**Provided data:**

----------

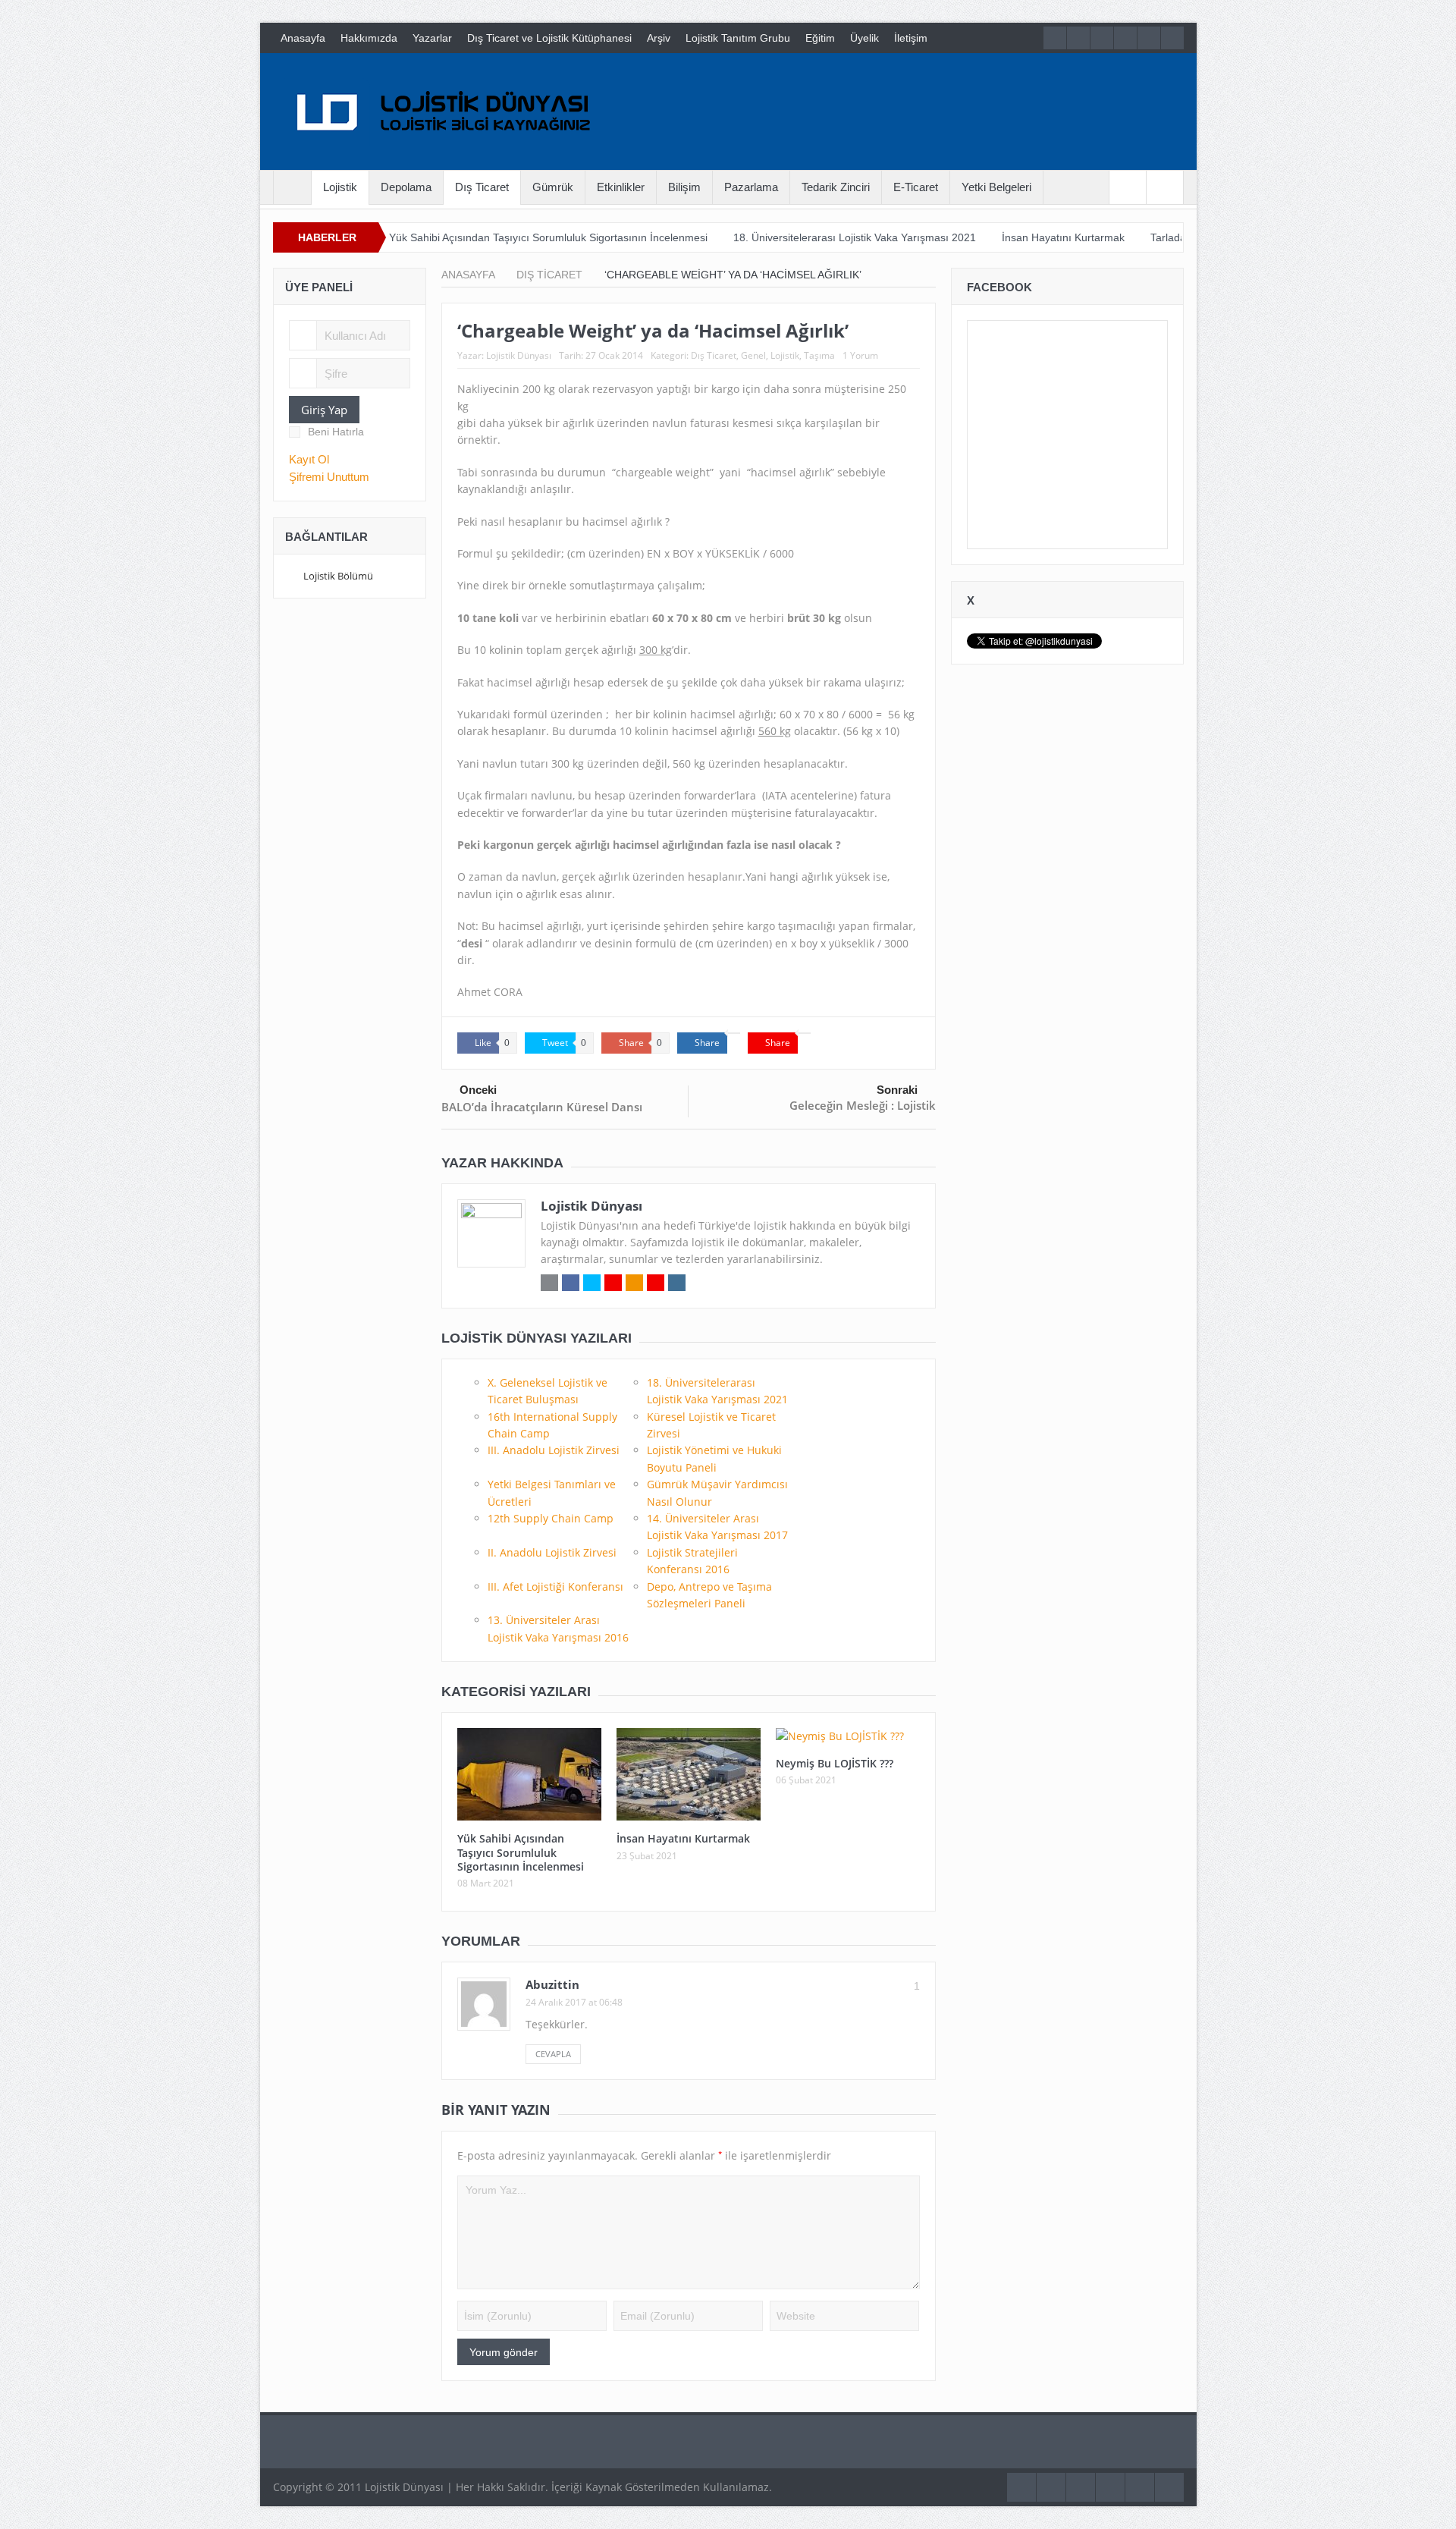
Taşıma (819, 355)
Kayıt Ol (309, 459)
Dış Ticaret (482, 187)
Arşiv (658, 38)
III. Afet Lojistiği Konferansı (555, 1586)
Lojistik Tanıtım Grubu (738, 38)
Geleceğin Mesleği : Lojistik (862, 1105)
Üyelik (864, 38)
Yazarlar (432, 38)
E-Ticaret (915, 187)
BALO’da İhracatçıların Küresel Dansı (541, 1106)
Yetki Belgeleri (996, 187)
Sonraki (897, 1089)
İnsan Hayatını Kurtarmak (974, 237)
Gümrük (552, 187)
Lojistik (340, 187)
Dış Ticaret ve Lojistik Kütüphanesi (549, 38)
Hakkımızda (368, 38)
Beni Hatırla (336, 432)
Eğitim (820, 38)
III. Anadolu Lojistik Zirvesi (554, 1450)
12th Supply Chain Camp (550, 1518)
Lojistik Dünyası (518, 355)
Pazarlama (751, 187)
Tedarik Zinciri (836, 187)
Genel (753, 355)
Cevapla (553, 2053)
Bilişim (684, 187)
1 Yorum (860, 355)
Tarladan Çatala (1100, 237)
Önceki (478, 1089)
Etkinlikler (621, 187)
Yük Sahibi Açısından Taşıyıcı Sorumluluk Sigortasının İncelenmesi (459, 237)
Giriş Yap (324, 409)
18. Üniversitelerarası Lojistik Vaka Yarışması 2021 (766, 237)
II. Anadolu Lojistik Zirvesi (552, 1552)
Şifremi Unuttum (329, 476)
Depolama (406, 187)
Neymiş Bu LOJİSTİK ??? (834, 1763)
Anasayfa (303, 38)
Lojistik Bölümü (338, 576)
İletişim (910, 38)
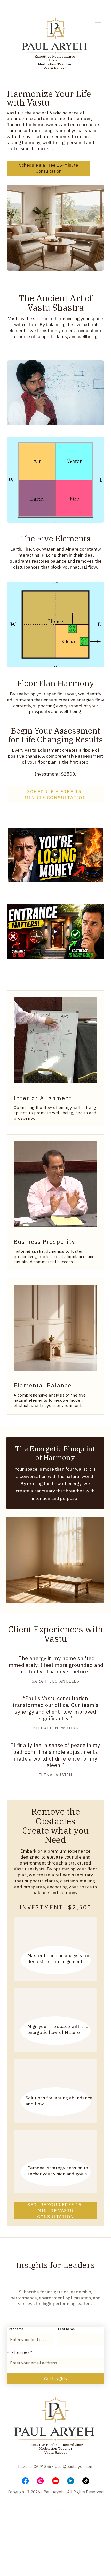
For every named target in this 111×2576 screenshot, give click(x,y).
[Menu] (98, 24)
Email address (19, 2352)
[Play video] (55, 855)
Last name (66, 2329)
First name (15, 2329)
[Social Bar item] (25, 2480)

----------

**Aim of the task:** Restate the entire listing word for word, excluding pictures.

**Answer area:**
Taşıma (819, 355)
Kayıt Ol (309, 459)
Dış Ticaret (482, 187)
Arşiv (658, 38)
III. Afet Lojistiği Konferansı (555, 1586)
Lojistik Tanıtım Grubu (738, 38)
Geleceğin Mesleği : Lojistik (862, 1105)
Üyelik (864, 38)
Yazarlar (432, 38)
E-Ticaret (915, 187)
BALO’da İhracatçıların Küresel Dansı (541, 1106)
Yetki Belgeleri (996, 187)
Sonraki (897, 1089)
İnsan Hayatını Kurtarmak (974, 237)
Gümrük (552, 187)
Lojistik (340, 187)
Dış Ticaret ve Lojistik Kütüphanesi (549, 38)
Hakkımızda (368, 38)
Beni Hatırla (336, 432)
Eğitim (820, 38)
III. Anadolu Lojistik Zirvesi (554, 1450)
12th Supply Chain Camp (550, 1518)
Lojistik Dünyası (518, 355)
Pazarlama (751, 187)
Tedarik Zinciri (836, 187)
Genel (753, 355)
Cevapla (553, 2053)
Bilişim (684, 187)
1 Yorum (860, 355)
Tarladan Çatala (1100, 237)
Önceki (478, 1089)
Etkinlikler (621, 187)
Yük Sahibi Açısından Taşıyıcı Sorumluluk Sigortasının İncelenmesi (459, 237)
Giriş Yap (324, 409)
18. Üniversitelerarası Lojistik Vaka Yarışması 2021 (766, 237)
II. Anadolu Lojistik Zirvesi (552, 1552)
Şifremi Unuttum (329, 476)
Depolama (406, 187)
Neymiş Bu LOJİSTİK ??? (834, 1763)
Anasayfa (303, 38)
Lojistik Bölümü (338, 576)
İletişim (910, 38)
For every named target in this 111×2576 screenshot, give click(x,y).
[Menu] (98, 24)
Email address (19, 2352)
[Play video] (55, 855)
Last name (66, 2329)
First name (15, 2329)
[Social Bar item] (25, 2480)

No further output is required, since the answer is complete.